Вскоре после этого разговора меня действительно направили в село.

…Два месяца спустя, когда я вернулся из деревни и надолго слег в постель, ничего не ел, кроме тошнотного рисового отвара и тонехоньких сухарей, и не мог заснуть без грелки, я читал в газетах о поджоге рейхстага, о массовых арестах в Германии, об убийствах при попытке к бегству, о пыточных застенках в казармах штурмовых отрядов.

Заводские друзья и приятели, приходившие меня проведывать, говорили больше всего о голоде, о голоде и снова о голоде. Рассказывали, что Илья Фрид вместе с Дусом Рабижановичем и Левой Раевым — молодыми рабкорами, которые тоже стали сотрудниками редакции, вернулся из деревни и ни о чем другом не думает и не говорит, кроме голода.

— Он теперь вроде чокнутый. Ходит, подбирает по улицам, по вокзалам сельских пацанов. Таких, у кого родители померли или с голодухи сказились и детей позабывали. И Дуса и Леву гоняет, чтобы таких искали. Фрид их кормит, ведет в приемники. Весь свой паек тратит. Некоторые у него по два-три дня живут, пока он их в детдом устроит. Сам похудел еще хуже, чем был, и с лица — как старая кожа…

О событиях в Германии говорили меньше:

— Там ведь уже давно кризис и всякая мура. Гитлер — псих, дорвался до власти себе на беду. Теперь все увидят, что он такое. В „Известиях“ здорово написали „Шуты на троне“. Шутам недолго царствовать.
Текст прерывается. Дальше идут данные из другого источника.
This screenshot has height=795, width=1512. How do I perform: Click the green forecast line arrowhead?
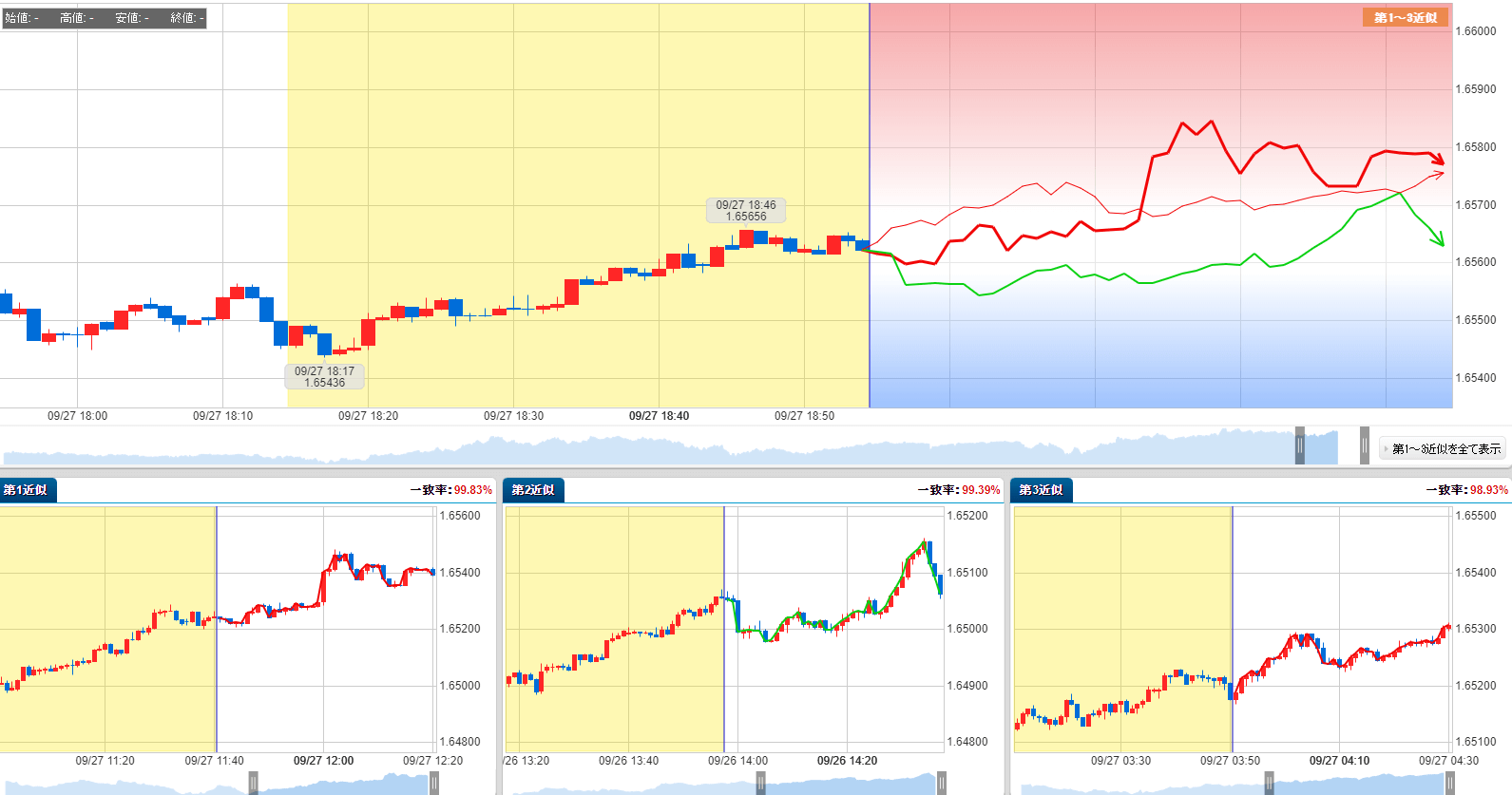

Но Вилли Гуземанн приходил бледный, то растерянный, то яростный. Он, кажется, даже и не замечал, что у нас голод. Не знал, что в нескольких кварталах от того дома, где он жил, под мостом через железную дорогу каждое утро находили трупы. Не знал, что в соседнем подъезде, в комнате чудака Фрида ночуют крестьянские дети, опухшие от истощения… Вилли боялся за отца и младшего брата Вальтера, который работал в редакции „Роте Фане“.

Вальтер Гуземанн ушел в глубокое подполье. Он был арестован в 1942 году с группой „Красной Капеллы“ и казнен в 1943-м. Их отец, старый Вильгельм Гуземанн, долго скрывался. До моего отъезда из Харькова летом 1935 года я еще получал от него письма и бандероли — подпольное издание „Роте Фане“ на папиросной бумаге, заложенные в номера „Фелькишер Беобахтер“ и „Ангриф“ или журналов. Тогда еще можно было получать просто по почте даже фашистские газеты. Он отправлял их из разных городов Германии с различными адресами. Мать писала Вилли, что „отец не унывает и верит в скорое крушение нацистов“. А Вилли ушел с ХПЗ еще в 34-м году, переругавшись со всем начальством. Он женился на харьковчанке-чертежнице, у них родился сын, и Вилли с семьей перебрался в Луганск, тоже на паровозный завод. Оттуда я получил одно письмо. Он жаловался, что и там есть дураки и вредители, писал, что хочет переехать в Челябинск, где на новом заводе тяжелых тракторов работало много харьковчан. Это было последнее известие от него. А года три спустя, уже в Москве, я услышал, что Вилли в Челябинске арестовали.